Closed richardescobedo closed 10 years ago

richardescobedo commented 10 years ago

See: http://benalman.com/code/projects/jquery-hashchange/examples/hashchange/ See: http://benalman.com/projects/jquery-bbq-plugin/

If time is of the essence, this may be a better solution: http://api.jquery.com/filter/

richardescobedo commented 10 years ago

The logic for this needs to be: If office is x, append candidate panel to div x, hide div y. If office is y, append candidate panel to div y, hide div x.

achavez commented 10 years ago

You may want to look at handling these as an HTTP query string

richardescobedo commented 10 years ago

Ah, so generate a URL that only pulls certain data from the table, correct? Because if I'm understanding this correctly, I can use the code that has already even written, I would just create a function for each office I'd want to show.

richardescobedo commented 10 years ago

@achavez, Would using .param() be the appropriate course of action here? I can reload the page with different parameters using this, correct?

achavez commented 10 years ago

@richardescobedo: Correct. You should be able to have a javascript object that has all of your parameters in it, then you can use .param() to actually build that into a URL that can then be used to link to specific results. I'd probably structure it something like this:

var query = {
  width:1680,
  height:1050
};

Then, when someone clicks a filter you update query. query is then passed to your function that pulls data from Fusion Tables and your data is re-pulled.

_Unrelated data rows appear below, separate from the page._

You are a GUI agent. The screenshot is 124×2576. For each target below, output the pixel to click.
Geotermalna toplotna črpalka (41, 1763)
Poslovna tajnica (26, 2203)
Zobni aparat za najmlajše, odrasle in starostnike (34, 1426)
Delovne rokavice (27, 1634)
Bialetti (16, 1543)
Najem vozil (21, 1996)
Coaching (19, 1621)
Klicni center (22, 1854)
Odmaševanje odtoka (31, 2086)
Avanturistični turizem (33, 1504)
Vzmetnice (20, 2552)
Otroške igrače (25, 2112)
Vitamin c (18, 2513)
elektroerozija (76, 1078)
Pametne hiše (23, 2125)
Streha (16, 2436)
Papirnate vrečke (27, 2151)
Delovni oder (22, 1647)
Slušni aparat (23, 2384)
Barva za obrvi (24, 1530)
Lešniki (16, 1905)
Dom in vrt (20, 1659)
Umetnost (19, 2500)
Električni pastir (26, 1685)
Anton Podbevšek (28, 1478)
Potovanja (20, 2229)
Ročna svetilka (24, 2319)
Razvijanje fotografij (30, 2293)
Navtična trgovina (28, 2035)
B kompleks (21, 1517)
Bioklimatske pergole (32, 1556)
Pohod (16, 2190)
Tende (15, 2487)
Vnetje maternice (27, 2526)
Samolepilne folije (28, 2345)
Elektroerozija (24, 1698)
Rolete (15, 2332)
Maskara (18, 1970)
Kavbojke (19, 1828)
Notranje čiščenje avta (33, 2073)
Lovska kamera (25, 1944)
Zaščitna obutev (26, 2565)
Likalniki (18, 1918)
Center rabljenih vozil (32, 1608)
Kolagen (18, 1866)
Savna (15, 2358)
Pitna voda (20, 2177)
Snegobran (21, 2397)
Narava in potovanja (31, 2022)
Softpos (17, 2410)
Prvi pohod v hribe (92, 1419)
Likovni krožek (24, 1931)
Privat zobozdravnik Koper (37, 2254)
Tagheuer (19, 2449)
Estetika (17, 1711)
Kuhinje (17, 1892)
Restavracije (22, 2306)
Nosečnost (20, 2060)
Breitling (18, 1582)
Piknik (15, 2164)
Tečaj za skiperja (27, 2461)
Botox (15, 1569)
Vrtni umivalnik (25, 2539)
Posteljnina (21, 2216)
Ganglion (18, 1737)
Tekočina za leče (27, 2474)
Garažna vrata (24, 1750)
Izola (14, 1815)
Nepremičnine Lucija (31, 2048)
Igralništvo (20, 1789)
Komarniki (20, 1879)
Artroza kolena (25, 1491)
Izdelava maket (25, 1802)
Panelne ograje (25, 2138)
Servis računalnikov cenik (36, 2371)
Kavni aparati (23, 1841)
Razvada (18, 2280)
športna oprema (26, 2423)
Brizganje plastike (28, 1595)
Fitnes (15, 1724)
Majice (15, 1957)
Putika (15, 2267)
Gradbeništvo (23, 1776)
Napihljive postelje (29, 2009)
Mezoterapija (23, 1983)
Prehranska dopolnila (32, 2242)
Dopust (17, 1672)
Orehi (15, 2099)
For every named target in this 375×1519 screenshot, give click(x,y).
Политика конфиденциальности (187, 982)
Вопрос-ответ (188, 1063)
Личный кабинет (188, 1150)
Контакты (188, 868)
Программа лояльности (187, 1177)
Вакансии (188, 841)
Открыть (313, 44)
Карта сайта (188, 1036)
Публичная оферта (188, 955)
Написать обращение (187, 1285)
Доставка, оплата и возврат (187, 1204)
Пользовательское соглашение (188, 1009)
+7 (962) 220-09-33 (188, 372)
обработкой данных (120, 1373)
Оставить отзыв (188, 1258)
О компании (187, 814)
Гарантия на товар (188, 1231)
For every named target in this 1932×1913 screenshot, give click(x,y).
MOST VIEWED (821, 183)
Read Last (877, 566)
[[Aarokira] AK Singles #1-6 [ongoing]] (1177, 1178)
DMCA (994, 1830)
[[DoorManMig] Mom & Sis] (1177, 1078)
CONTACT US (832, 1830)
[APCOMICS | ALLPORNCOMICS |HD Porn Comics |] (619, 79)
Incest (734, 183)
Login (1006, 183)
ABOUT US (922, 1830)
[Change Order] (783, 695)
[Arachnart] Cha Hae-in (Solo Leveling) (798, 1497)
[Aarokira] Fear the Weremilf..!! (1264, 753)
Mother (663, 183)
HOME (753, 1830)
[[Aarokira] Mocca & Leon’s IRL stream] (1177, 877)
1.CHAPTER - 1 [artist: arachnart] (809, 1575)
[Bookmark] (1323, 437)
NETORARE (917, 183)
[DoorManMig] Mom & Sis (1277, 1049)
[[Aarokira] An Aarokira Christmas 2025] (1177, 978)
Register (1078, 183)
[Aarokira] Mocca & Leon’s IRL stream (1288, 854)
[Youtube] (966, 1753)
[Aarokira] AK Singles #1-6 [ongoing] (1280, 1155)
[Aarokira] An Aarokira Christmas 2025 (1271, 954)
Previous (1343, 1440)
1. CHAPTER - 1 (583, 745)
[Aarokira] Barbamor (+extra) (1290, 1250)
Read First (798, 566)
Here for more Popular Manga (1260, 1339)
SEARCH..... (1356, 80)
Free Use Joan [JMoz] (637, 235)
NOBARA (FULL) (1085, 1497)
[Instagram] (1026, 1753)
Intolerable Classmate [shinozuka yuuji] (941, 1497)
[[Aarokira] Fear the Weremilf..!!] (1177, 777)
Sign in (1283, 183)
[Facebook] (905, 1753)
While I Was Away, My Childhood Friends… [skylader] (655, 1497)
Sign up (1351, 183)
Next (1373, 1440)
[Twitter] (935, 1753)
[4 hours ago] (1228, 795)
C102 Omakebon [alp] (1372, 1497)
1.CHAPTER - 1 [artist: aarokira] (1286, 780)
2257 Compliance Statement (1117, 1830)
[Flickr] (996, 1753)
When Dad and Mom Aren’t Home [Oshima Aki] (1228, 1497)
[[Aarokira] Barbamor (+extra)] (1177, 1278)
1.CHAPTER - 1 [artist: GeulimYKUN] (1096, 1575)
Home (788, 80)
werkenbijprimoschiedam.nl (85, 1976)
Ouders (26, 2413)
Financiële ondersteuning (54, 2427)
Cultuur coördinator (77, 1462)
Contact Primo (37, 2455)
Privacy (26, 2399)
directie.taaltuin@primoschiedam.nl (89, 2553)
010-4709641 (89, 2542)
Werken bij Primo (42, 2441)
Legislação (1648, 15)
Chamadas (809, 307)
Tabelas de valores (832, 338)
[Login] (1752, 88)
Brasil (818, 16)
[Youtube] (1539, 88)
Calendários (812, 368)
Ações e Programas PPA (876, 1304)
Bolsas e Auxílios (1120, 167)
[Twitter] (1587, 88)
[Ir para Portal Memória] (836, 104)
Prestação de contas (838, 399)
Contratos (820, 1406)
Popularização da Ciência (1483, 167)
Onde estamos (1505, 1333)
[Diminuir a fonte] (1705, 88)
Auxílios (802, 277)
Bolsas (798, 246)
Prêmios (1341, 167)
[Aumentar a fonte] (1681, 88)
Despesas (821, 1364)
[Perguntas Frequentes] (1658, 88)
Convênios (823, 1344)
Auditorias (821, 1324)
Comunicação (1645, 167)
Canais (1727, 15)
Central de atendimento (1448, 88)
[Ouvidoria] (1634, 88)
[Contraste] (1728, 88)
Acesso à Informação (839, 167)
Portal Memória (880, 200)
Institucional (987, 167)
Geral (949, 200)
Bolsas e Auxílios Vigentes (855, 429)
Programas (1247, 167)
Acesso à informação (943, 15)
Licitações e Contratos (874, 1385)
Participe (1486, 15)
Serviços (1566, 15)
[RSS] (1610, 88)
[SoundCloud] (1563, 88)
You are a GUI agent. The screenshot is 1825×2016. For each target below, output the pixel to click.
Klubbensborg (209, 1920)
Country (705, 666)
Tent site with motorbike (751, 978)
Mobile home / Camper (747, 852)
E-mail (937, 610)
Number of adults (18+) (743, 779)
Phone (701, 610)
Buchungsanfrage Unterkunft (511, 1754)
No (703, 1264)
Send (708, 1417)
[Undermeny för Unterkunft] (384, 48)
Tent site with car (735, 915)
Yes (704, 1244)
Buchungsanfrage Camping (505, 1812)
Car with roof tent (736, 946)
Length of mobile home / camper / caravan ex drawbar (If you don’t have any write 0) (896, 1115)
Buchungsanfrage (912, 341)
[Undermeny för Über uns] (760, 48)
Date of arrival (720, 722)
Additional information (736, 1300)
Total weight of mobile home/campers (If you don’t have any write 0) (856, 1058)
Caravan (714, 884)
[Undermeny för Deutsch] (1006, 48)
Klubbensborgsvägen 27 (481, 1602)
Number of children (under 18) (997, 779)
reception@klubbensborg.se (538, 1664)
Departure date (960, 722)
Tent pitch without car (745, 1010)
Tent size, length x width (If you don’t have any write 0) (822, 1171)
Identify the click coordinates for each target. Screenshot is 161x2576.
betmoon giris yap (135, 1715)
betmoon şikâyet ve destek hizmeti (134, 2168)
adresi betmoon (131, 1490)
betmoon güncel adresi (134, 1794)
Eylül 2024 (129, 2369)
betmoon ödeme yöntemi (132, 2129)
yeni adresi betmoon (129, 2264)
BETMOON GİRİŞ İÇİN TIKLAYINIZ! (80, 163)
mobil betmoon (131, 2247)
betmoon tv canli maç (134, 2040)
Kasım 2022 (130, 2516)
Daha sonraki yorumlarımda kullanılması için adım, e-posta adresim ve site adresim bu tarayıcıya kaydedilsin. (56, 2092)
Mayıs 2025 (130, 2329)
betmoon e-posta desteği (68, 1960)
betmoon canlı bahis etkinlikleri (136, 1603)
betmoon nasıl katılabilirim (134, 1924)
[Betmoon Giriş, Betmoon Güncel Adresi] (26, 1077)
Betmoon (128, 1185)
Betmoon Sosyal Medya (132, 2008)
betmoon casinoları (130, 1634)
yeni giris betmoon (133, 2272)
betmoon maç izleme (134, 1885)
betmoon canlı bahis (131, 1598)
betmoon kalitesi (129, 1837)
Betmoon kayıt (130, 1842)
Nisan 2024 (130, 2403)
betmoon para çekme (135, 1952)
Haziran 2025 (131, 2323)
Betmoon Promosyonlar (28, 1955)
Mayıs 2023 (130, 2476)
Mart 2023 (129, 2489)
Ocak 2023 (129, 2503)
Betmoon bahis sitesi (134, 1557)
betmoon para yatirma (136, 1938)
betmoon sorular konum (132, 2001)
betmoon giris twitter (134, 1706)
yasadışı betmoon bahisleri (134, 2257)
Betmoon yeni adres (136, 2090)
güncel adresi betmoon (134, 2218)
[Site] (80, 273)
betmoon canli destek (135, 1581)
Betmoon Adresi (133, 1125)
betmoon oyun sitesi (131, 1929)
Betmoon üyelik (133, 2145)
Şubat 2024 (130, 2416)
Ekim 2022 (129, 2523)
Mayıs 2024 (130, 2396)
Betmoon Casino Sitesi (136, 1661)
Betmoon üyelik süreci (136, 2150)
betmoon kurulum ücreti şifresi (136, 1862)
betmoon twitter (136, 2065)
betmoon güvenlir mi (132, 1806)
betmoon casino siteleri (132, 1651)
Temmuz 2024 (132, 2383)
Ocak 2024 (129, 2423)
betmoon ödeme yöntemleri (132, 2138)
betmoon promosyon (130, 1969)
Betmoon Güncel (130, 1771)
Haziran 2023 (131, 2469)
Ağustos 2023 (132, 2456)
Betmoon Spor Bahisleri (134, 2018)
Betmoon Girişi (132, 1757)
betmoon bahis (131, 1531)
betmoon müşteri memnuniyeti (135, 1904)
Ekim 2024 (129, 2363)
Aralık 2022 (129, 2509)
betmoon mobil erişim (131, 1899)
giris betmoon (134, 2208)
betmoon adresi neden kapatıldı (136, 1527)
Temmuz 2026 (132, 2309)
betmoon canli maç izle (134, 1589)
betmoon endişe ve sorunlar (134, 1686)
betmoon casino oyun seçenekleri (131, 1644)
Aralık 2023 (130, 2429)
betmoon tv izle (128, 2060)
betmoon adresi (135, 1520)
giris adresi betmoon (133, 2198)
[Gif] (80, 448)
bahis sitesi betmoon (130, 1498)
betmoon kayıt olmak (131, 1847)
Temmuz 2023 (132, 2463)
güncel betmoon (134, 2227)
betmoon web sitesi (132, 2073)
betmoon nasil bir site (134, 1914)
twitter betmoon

And it's also serialized by .param() to setup the URL. You'd also have to then create a function to read the URL, unserialize it and repeat the above process.

If this all seems like a little much now, you may want to just get the filtering working and not worry about altering the URL. You can always go back and add that later.

richardescobedo commented 10 years ago

Thanks, @achavez, that's what I thought. The only thing I'm struggling with is writing the code for this, which is why the development is taking so long. The logic makes perfect sense, though. I really think this can be done by today because the concepts aren't terribly complex.

richardescobedo commented 10 years ago

@achavez Ok, I already have this Javascript object -- should I restructure this, or create an entirely different object that pulls from this?

function initialize() {
        var query = "SELECT Name, Committee, Classification, 'Legislation Authored', Photo, Position, Office FROM " +
            '1mQXVY2fdbKqduhwyRpzywqqnfdS27k2YnBXAP9NE';
        var encodedQuery = encodeURIComponent(query);

        // Construct the base URL
        var url = ['https://www.googleapis.com/fusiontables/v1/query'];
        url.push('?sql=' + encodedQuery);
        url.push('&key=AIzaSyBpucsUNf8LQ9VMFS-9E_zRcdhcFlrNm4U');
        url.push('&callback=?');
achavez commented 10 years ago

@richardescobedo: You should be able to use this as a starting point. If it were me, I'd probably setup a function that has the sole purpose of pulling from Fusion Tables and takes your params as an input. Then, inside the function, turn your params into a query.